Discuss returning 404 for privacy reasons #14

RubenVerborgh · 2019-07-18T22:23:11Z

No description provided.

csarven · 2019-07-19T07:52:23Z

Some thoughts:

I like the 404 here.

Would it be useful to make sure that the 404 response MUST be accompanied with an expiration time for caches?

If so, related concern: if implementations only include freshness information for the purpose of hiding, then the evilApp could infer that there is a resource being hidden even while they can't access it. So, then MUST all 404s be always accompanied with an expiration time so as to not leak that information?

Note that if 404 with SHOULD or MAY for expiration time, it increases the uncertainty of a resource existing for the evilApp to infer.

humont · 2019-07-29T14:48:14Z

Hi, new to this community but have some thoughts here:

My impression is that the active use case for 404 in Solid is to check whether a username is taken - which can be done at root level (and return a 404).

Any requests in deeper directories could return a 403 Forbidden if the ACL's don't allow public read. The 403 can also be made default regardless of whether or not the resource/path is valid.

This would prevent inference of resource existence, but avoids using 404 when a resource may in actual fact exist (obfuscation).

humont · 2019-07-30T09:07:01Z

But such obfuscation is explicitly allowed by the spec (see above); and a constant 403 is no less an obfuscation. So at the moment, I am still leaning toward 404 in case of privacy reasons, if the pod user so desires. On the other hand, a 403 makes it easier, since no such preference should be stated then, and it hints at authenticating (whereas a 404 does not).

There is ambiguity as to which should be used, that's for sure. After browsing around on Stack Overflow and various blog posts, the common wisdom seems to indicate that people assume a 403 implies the existence but no permission (despite this not being in line with the actual definition of 403). So theres that...

My preference (for what it's worth) is a semantic one:
403 = "you're not allowed to ask this question"
wheras:
404 = "you're question is allowed, but i won't tell you the answer".

as far as obfuscation go, 404 seems to be more fit for purpose as it provides some confusion as it leaves the question of "did i not find the resource in general, or did i not find it just for you" ?

dmitrizagidulin · 2019-07-30T17:03:41Z

I would also vote for the '404 by default, if unauthorized or not found' option. (All social media platforms, from LiveJournal to GitHub (private repos) to Facebook, take this approach.)

That said, I do think that it would be useful to add a Web Access Control term (something like wac:allowRequestPermission) that signals a 403 instead of a 404 and allows users to ask for permission.

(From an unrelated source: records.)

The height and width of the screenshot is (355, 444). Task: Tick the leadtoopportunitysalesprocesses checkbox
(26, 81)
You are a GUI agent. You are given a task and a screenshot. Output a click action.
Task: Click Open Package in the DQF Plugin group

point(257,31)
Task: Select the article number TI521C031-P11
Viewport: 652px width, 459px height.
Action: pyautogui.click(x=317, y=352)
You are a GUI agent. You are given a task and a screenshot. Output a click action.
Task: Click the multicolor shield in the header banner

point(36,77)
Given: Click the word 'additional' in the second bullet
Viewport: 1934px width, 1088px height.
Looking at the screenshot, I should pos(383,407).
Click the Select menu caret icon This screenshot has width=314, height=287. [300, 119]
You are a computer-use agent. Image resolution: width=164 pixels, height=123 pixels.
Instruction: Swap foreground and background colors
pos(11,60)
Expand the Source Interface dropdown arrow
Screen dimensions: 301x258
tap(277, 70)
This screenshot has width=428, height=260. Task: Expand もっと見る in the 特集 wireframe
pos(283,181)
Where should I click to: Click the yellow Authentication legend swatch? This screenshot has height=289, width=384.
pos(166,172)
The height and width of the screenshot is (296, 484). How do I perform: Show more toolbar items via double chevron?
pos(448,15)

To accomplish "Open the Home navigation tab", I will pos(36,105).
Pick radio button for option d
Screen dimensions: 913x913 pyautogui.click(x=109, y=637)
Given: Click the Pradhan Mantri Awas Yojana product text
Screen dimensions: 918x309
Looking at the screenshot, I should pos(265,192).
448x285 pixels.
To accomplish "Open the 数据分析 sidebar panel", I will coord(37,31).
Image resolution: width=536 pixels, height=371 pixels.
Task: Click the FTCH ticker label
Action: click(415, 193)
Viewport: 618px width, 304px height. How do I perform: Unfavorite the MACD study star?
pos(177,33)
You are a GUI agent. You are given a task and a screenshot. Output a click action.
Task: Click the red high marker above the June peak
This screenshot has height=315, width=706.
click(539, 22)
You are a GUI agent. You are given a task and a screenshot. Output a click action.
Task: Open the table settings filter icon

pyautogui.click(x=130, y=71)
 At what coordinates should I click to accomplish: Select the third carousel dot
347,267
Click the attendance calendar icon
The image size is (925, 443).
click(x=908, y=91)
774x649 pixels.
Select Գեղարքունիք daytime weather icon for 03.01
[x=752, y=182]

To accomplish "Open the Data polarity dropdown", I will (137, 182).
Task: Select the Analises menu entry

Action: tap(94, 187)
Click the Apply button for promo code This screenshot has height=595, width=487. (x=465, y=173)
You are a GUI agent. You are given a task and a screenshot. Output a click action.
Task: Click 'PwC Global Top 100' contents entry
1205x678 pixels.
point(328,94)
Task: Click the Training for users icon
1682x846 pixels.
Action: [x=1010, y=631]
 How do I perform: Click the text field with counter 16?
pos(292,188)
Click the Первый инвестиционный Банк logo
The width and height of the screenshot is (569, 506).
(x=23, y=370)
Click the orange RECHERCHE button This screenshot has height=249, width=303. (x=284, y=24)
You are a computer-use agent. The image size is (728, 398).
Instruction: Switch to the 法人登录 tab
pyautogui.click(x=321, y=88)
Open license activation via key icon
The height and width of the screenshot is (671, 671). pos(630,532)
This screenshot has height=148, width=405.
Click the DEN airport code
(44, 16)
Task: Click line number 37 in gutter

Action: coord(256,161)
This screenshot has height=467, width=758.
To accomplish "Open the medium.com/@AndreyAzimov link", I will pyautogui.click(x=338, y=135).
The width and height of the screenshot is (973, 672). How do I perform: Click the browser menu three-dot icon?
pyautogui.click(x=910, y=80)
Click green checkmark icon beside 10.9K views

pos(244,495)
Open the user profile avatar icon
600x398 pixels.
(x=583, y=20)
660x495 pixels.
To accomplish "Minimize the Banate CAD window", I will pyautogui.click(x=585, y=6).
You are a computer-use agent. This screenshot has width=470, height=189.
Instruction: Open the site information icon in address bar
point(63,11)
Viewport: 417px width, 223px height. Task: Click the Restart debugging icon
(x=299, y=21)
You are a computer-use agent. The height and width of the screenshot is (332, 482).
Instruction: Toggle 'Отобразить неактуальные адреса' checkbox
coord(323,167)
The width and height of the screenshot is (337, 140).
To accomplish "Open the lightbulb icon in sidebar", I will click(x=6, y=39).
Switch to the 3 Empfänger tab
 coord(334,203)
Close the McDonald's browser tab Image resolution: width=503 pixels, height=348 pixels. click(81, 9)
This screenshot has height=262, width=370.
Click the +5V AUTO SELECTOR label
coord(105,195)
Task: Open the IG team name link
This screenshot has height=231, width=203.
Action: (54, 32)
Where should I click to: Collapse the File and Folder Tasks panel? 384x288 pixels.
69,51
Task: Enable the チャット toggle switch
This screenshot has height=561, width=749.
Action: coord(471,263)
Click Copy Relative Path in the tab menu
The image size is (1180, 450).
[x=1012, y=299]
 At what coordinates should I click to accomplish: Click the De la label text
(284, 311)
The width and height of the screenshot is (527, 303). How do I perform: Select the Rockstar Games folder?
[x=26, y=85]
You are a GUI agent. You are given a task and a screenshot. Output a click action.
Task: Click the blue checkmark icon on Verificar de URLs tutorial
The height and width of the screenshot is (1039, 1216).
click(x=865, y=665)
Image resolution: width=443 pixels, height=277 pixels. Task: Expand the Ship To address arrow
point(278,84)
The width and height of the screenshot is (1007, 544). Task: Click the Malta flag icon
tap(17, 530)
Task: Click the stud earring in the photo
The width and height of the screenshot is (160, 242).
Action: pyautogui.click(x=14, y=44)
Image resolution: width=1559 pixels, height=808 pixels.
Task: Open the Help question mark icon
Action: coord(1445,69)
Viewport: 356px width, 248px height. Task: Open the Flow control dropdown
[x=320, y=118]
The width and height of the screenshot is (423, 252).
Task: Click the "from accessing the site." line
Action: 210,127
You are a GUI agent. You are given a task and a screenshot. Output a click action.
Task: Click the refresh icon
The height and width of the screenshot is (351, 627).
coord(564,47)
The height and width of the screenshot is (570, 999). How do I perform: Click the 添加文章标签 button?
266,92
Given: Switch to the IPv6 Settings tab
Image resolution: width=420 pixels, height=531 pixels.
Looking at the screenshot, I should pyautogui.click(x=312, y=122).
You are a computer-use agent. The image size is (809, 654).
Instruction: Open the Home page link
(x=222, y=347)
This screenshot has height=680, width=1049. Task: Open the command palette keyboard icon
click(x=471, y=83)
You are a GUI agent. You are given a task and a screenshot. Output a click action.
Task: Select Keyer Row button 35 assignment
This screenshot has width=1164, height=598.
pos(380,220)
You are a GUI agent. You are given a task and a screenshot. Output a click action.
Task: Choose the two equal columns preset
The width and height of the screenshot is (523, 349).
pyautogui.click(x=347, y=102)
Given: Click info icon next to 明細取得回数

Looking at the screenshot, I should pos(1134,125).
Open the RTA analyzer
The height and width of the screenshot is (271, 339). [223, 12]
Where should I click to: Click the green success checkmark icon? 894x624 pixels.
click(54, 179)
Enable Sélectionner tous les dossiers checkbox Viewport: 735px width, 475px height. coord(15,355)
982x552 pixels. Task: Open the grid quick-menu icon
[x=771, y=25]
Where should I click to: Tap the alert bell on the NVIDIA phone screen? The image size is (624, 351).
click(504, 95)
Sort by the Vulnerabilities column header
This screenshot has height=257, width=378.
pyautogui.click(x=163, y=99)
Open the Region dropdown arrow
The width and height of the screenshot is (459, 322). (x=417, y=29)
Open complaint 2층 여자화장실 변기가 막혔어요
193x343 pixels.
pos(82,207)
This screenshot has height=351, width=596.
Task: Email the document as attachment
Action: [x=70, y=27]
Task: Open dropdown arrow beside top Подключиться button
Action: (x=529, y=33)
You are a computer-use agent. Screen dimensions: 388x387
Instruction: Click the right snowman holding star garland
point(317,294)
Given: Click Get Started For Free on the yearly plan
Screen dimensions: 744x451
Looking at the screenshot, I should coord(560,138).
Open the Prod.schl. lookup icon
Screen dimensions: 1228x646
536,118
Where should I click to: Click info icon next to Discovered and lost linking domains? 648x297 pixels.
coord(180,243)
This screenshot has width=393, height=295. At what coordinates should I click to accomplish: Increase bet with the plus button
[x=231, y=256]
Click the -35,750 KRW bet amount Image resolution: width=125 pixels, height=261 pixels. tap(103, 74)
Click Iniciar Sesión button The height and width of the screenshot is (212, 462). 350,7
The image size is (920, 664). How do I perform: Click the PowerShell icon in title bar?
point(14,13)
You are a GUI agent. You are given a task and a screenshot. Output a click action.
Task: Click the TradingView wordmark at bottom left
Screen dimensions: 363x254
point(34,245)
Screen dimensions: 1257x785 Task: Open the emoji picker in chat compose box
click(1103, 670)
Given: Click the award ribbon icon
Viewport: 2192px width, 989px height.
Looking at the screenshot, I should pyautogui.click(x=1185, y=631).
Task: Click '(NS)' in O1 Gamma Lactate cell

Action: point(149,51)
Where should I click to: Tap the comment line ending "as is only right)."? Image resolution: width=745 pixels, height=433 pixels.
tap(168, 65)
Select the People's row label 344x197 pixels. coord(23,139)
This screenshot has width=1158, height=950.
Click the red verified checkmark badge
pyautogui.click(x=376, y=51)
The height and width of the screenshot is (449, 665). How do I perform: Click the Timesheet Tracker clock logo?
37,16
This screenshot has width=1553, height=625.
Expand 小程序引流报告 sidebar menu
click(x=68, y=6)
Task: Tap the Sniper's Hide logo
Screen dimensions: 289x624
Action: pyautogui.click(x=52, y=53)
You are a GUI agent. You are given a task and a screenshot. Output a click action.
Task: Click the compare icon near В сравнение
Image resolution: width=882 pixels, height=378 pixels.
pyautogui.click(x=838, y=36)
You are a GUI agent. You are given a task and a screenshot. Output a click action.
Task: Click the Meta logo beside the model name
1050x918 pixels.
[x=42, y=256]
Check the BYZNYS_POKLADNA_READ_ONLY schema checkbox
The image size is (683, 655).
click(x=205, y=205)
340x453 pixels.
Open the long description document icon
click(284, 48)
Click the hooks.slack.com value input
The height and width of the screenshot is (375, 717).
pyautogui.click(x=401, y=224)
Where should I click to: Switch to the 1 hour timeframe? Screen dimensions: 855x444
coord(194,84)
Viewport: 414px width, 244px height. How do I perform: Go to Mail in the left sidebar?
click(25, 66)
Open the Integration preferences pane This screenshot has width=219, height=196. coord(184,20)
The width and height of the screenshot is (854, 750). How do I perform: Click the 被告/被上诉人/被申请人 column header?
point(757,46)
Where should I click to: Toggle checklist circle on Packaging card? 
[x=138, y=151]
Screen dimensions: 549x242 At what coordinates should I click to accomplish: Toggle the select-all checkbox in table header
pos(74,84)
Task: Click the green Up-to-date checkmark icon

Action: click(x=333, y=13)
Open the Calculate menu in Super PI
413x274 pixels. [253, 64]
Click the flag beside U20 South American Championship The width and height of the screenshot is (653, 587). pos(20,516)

csarven · 2019-07-31T11:17:53Z

@dmitrizagidulin Isn't a given that the requesting agent can come forward with credentials on any resource? If I'm interpreting correctly, I think signalling allowRequestPermission along with a 404 works contrary to obfuscating whether a resource actually exists/reachable or not.

csarven · 2019-07-31T11:23:08Z

I would only ask how much would the 404 approach will cause the applications lose out on considering the option to authenticate (if not already) and re-request.

So, re 404, I think it'd be useful to cover both ends in the Solid spec. The 404 in RFC:

or is not willing to disclose that one exists.

can be supported/clarified with by adding the following:

"The client MAY repeat the request with new or different credentials." -- repurposing the text from 403.

Aside: I wonder if this was already considered in RFC7231 and what was the rationale to omit.

TallTed · 2019-07-31T21:54:12Z

Speaking as a user, I hate 404 when I'm unauthorized because my login has expired or the like, because it often enough means I go in loops of "where'd that thing I know was here go?" Yes, the RFC says it's OK to do this, but the 403 response seems better to me -- because whether or not the thing does exist, it shows that there might be a change with different authentication, while 404 suggests that authentication doesn't matter.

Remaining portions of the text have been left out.